** Opening PROVIDED DATA block **

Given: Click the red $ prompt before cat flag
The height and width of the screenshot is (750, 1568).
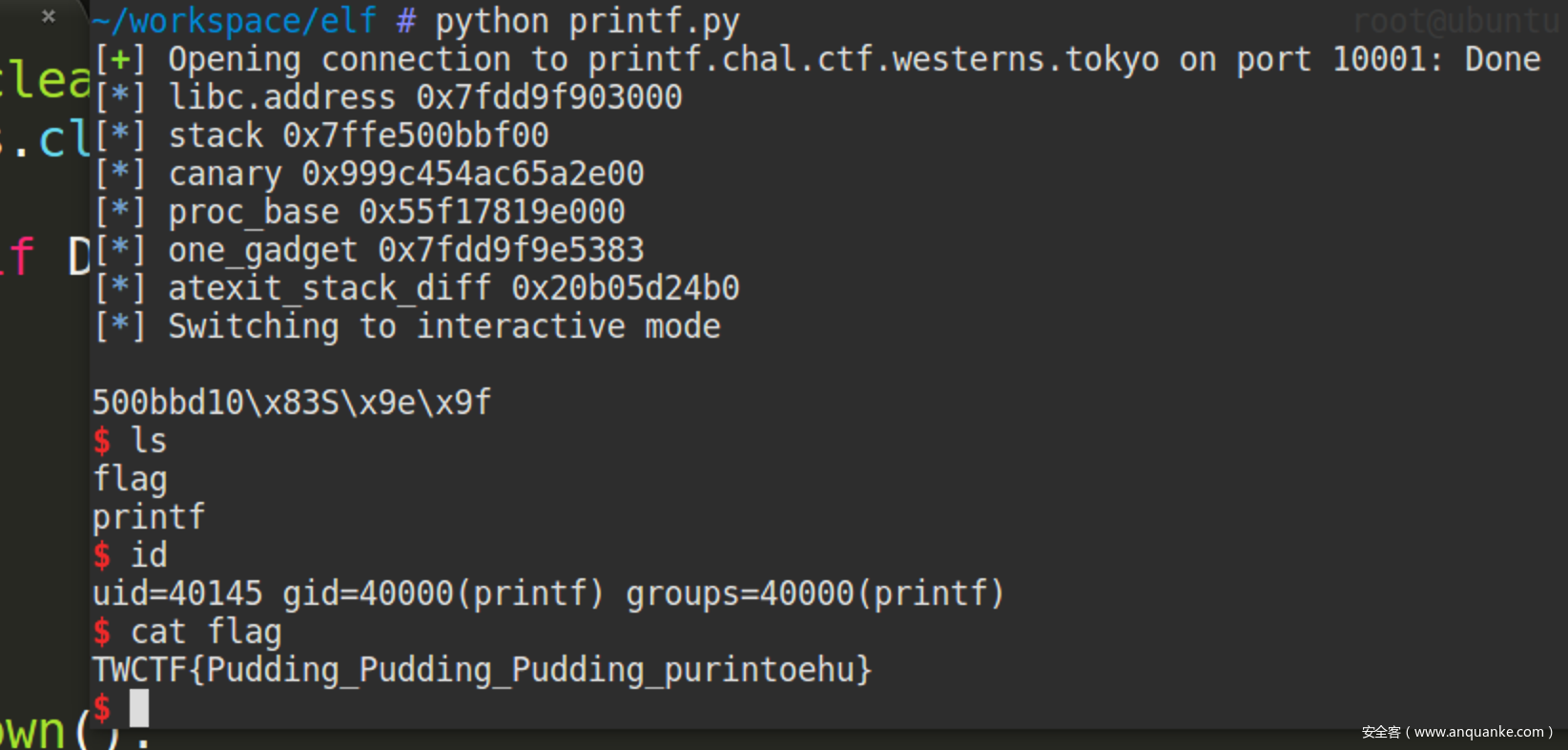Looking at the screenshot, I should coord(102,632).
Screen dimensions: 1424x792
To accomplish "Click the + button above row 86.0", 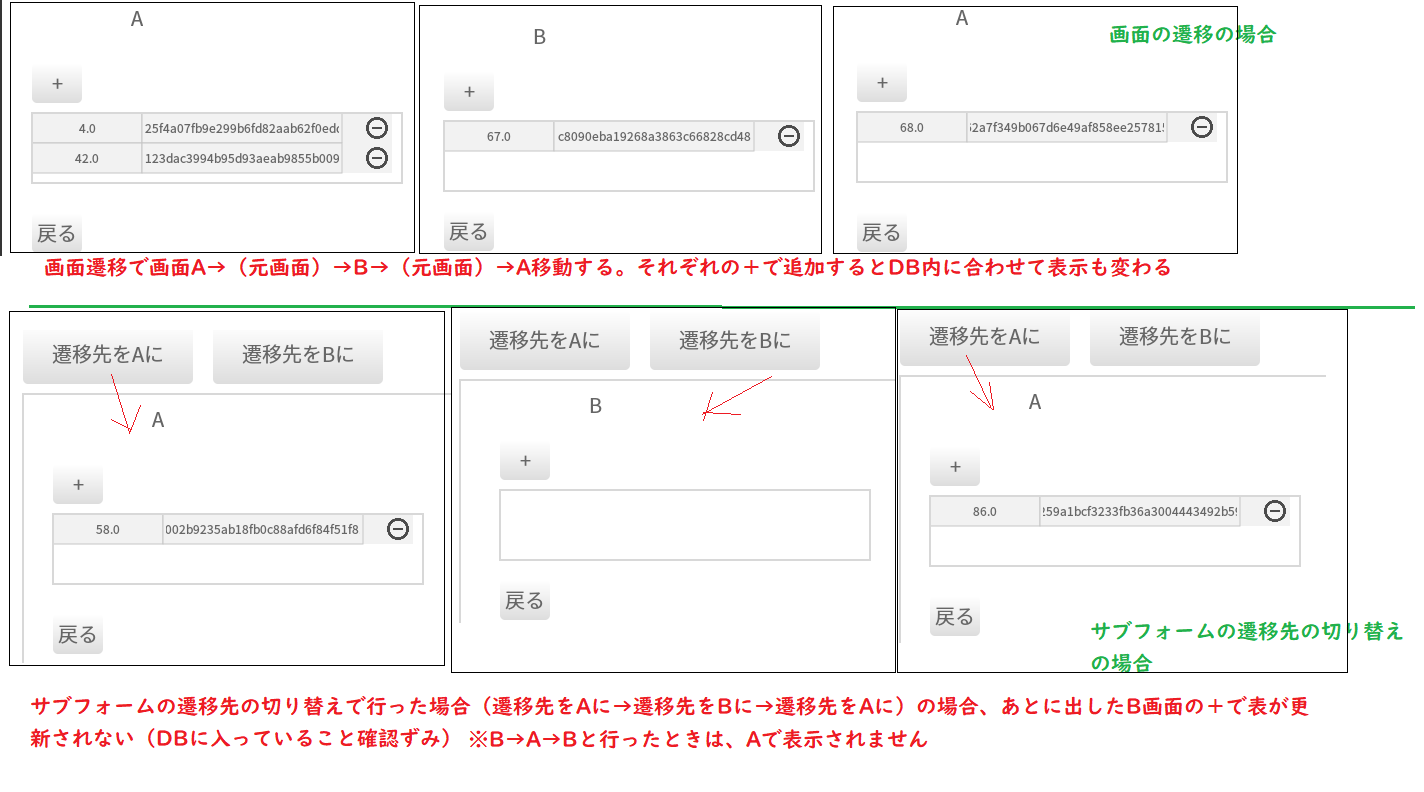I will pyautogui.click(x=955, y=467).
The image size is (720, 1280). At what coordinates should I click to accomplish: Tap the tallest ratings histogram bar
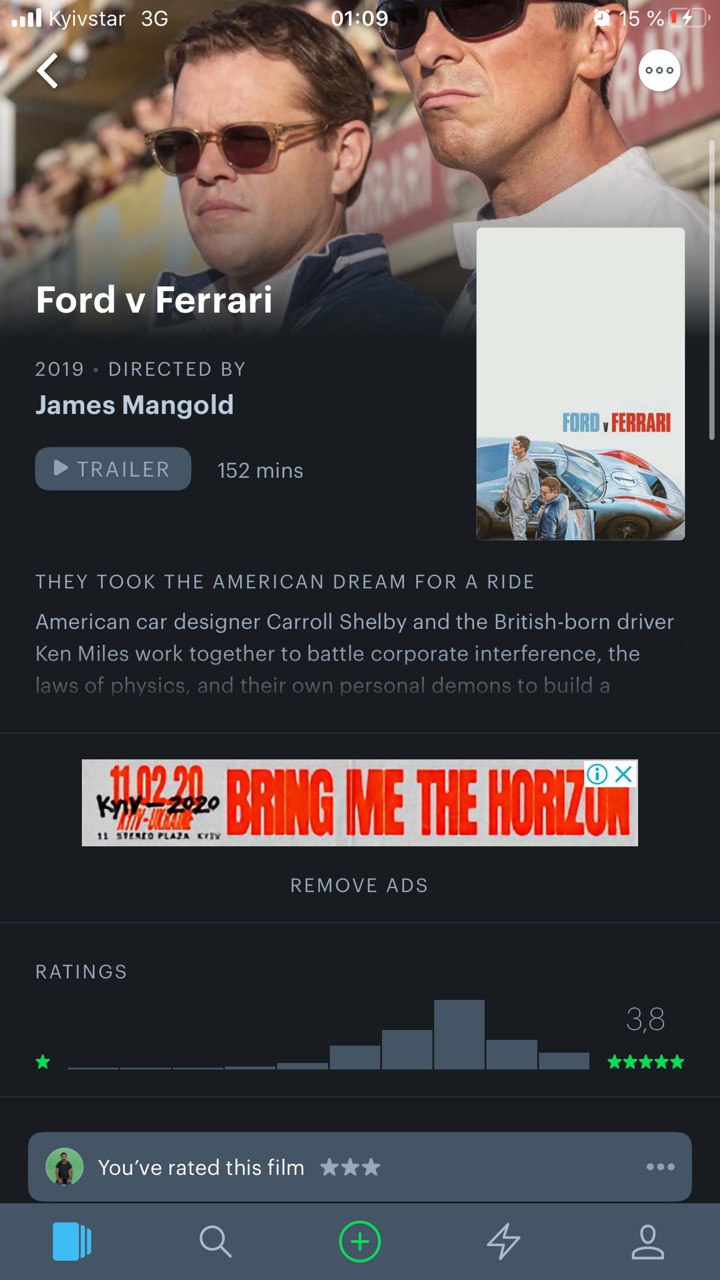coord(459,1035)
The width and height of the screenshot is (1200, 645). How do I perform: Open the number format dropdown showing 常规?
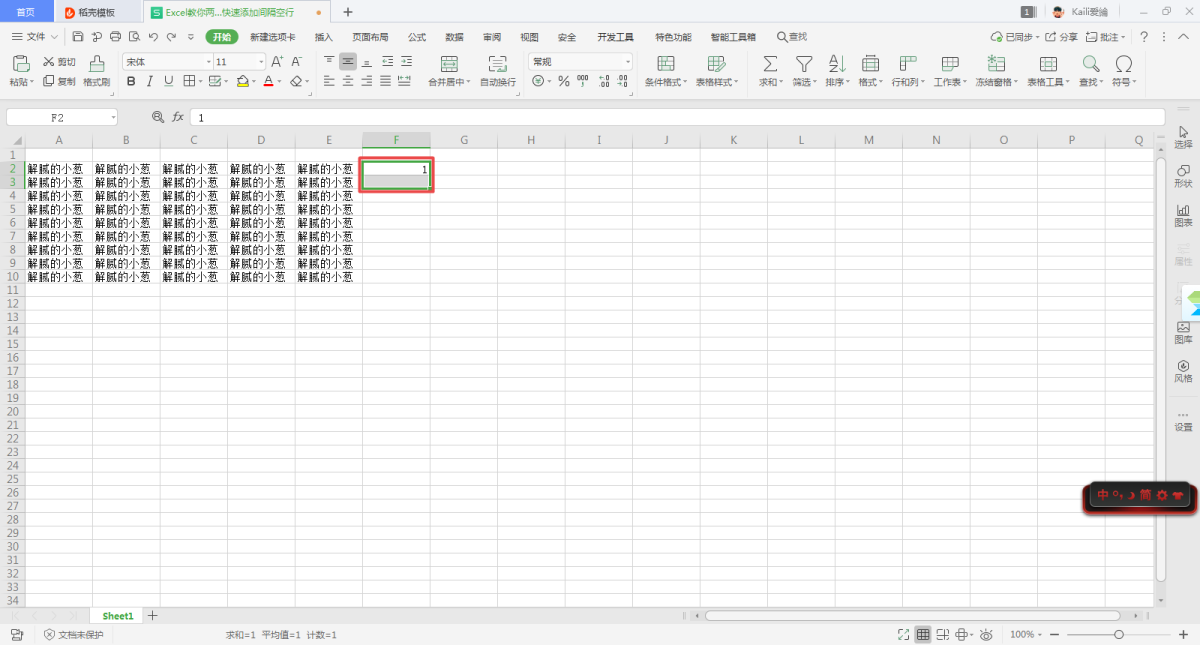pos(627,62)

** Closing PROVIDED DATA block **
** Opening PROVIDED DATA block **

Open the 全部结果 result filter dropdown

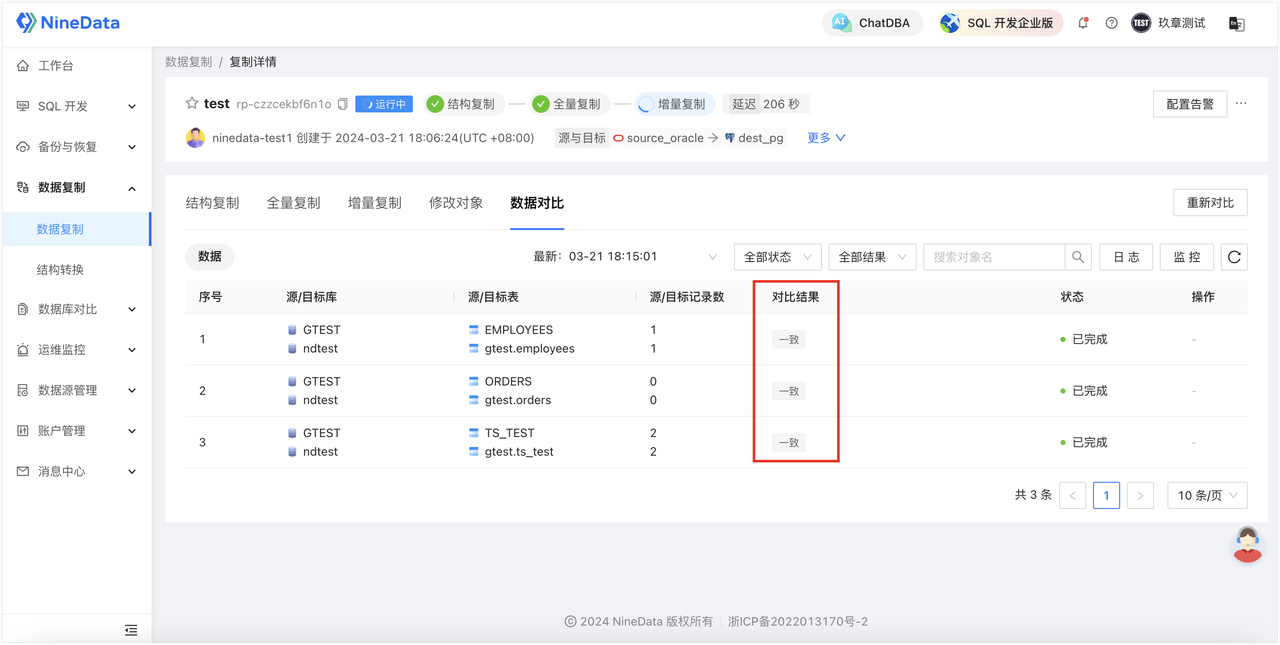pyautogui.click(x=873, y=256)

** Closing PROVIDED DATA block **
** Opening PROVIDED DATA block **

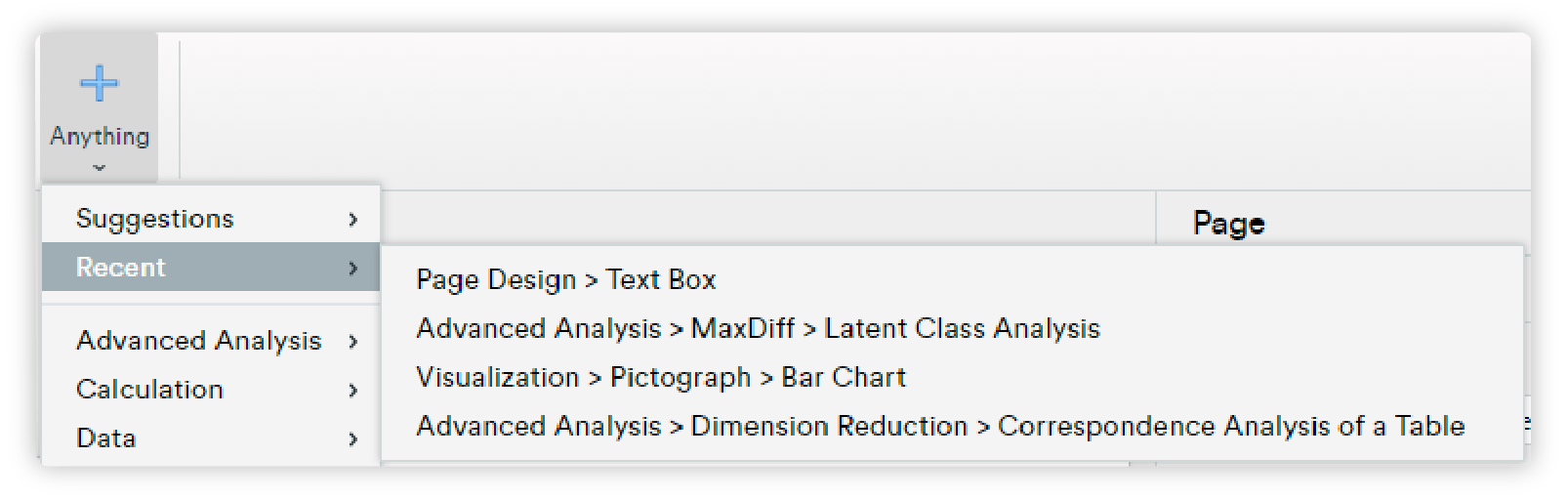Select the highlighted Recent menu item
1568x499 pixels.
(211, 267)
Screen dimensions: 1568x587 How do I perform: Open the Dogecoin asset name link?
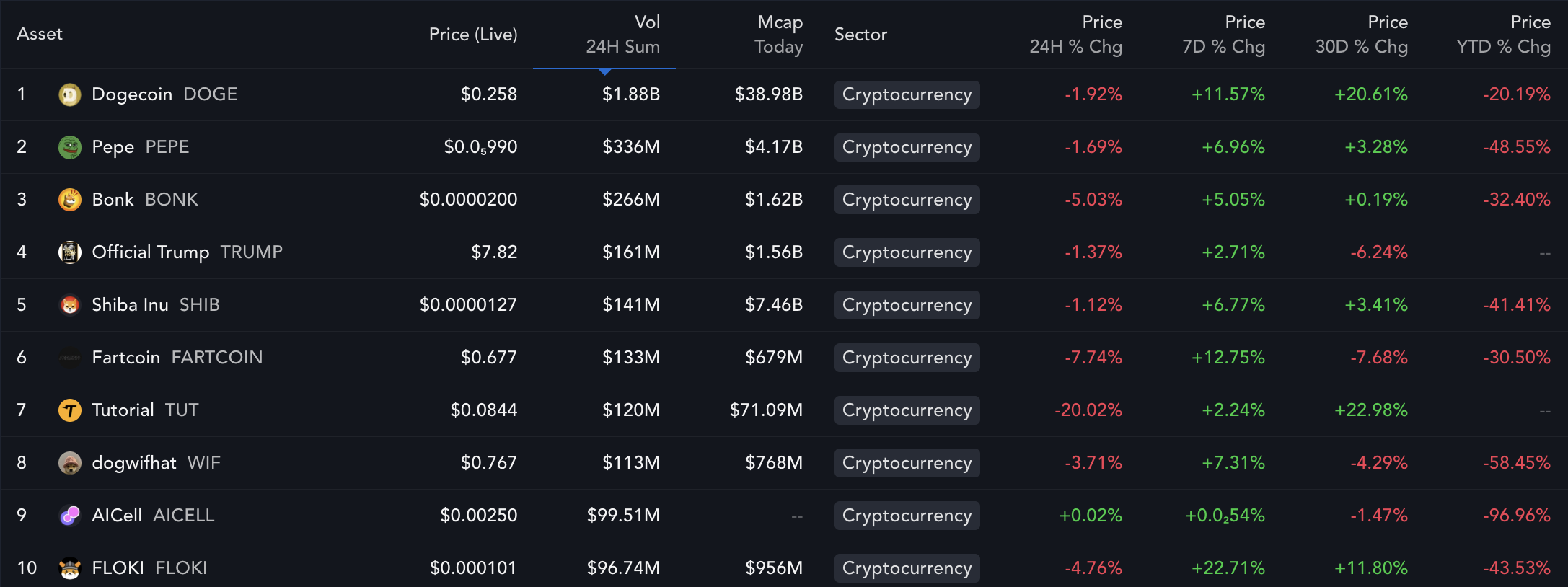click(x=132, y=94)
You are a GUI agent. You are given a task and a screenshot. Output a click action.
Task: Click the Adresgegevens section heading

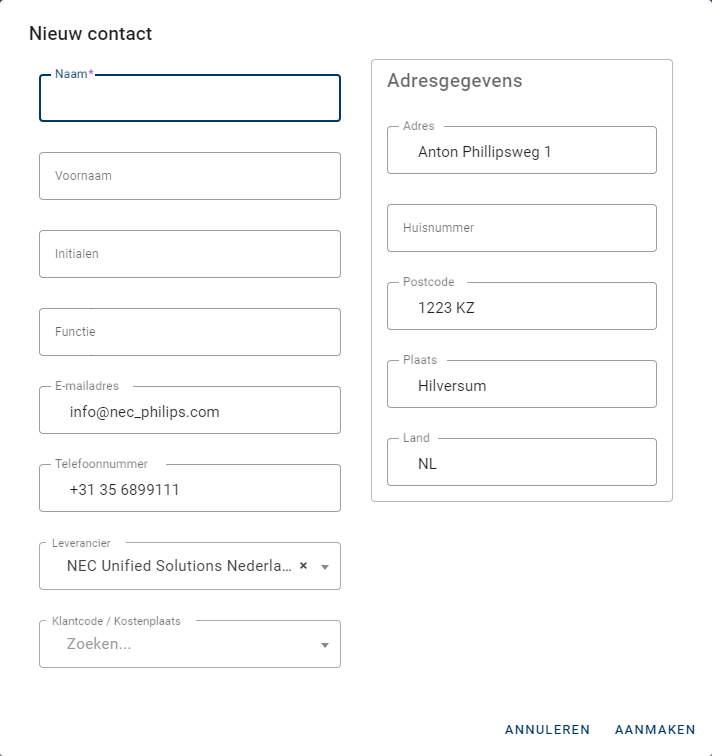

** Closing PROVIDED DATA block **

Everything above from the line that has "Screen dimensions: 1568x587" down to the line that has "Task: Click the Adresgegevens section heading" should be output exactly, with both of those lines included. Leave the pictures behind.

Screen dimensions: 1568x587 How do I perform: Open the Dogecoin asset name link?
click(x=132, y=94)
You are a GUI agent. You are given a task and a screenshot. Output a click action.
Task: Click the Adresgegevens section heading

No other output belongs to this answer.